- **TO DO**
A single number is wanted: how many lines of the data include the string "computer".

Records drawn from a dataset:
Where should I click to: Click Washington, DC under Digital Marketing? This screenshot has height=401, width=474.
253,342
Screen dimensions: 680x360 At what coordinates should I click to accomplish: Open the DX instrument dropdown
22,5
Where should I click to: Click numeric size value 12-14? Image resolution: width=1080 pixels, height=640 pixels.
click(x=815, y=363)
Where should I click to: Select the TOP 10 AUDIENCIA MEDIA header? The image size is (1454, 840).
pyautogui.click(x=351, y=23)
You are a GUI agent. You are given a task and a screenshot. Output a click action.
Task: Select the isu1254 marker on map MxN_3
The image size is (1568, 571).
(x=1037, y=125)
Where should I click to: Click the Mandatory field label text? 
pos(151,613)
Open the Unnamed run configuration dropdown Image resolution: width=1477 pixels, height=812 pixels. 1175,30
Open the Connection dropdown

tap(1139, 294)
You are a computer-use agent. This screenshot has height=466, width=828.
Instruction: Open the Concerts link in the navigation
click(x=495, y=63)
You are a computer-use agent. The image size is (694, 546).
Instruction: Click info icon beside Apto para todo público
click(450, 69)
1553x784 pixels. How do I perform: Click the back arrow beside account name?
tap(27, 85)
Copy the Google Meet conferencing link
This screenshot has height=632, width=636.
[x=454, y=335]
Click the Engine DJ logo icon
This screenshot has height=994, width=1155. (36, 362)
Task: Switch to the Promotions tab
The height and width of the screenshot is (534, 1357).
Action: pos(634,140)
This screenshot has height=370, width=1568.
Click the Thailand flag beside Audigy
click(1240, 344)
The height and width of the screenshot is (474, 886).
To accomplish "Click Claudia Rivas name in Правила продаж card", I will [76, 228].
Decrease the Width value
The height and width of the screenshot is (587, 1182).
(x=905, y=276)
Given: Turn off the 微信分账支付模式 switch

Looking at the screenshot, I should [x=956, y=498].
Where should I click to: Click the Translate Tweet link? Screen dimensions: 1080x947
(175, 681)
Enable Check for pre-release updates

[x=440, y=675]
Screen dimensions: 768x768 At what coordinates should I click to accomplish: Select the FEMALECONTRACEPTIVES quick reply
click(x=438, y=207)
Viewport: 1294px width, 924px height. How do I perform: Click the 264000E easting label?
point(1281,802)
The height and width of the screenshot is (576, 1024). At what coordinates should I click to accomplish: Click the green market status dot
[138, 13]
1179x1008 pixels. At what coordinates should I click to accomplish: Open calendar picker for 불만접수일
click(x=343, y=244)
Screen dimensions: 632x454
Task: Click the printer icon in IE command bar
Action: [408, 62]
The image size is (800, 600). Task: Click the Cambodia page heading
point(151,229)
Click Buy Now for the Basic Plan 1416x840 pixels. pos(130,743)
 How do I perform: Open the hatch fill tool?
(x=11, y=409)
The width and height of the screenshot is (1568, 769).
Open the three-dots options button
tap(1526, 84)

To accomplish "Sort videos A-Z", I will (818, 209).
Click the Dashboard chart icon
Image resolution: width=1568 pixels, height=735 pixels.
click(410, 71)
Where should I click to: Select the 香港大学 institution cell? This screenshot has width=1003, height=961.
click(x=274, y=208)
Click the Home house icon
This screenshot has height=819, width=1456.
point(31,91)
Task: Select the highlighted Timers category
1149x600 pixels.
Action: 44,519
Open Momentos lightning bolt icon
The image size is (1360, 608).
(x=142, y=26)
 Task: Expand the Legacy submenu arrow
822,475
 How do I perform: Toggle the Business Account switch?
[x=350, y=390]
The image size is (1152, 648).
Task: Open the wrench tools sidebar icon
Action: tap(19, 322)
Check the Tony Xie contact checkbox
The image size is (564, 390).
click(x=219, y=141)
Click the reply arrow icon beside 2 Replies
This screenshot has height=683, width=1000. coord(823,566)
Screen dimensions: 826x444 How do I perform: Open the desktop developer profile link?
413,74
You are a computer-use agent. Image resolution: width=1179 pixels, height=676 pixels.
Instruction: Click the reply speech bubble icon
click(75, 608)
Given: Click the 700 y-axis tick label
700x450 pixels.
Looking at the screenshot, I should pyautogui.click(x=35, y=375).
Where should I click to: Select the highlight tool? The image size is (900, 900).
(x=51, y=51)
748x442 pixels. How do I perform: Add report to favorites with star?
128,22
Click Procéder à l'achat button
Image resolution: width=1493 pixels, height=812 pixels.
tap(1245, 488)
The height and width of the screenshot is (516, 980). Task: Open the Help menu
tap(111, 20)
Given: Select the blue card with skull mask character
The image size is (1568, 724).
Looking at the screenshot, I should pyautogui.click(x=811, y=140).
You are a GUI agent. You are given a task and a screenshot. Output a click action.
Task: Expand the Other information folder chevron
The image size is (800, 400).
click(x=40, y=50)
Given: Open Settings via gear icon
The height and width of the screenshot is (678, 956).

- **OUTPUT BELOW**
3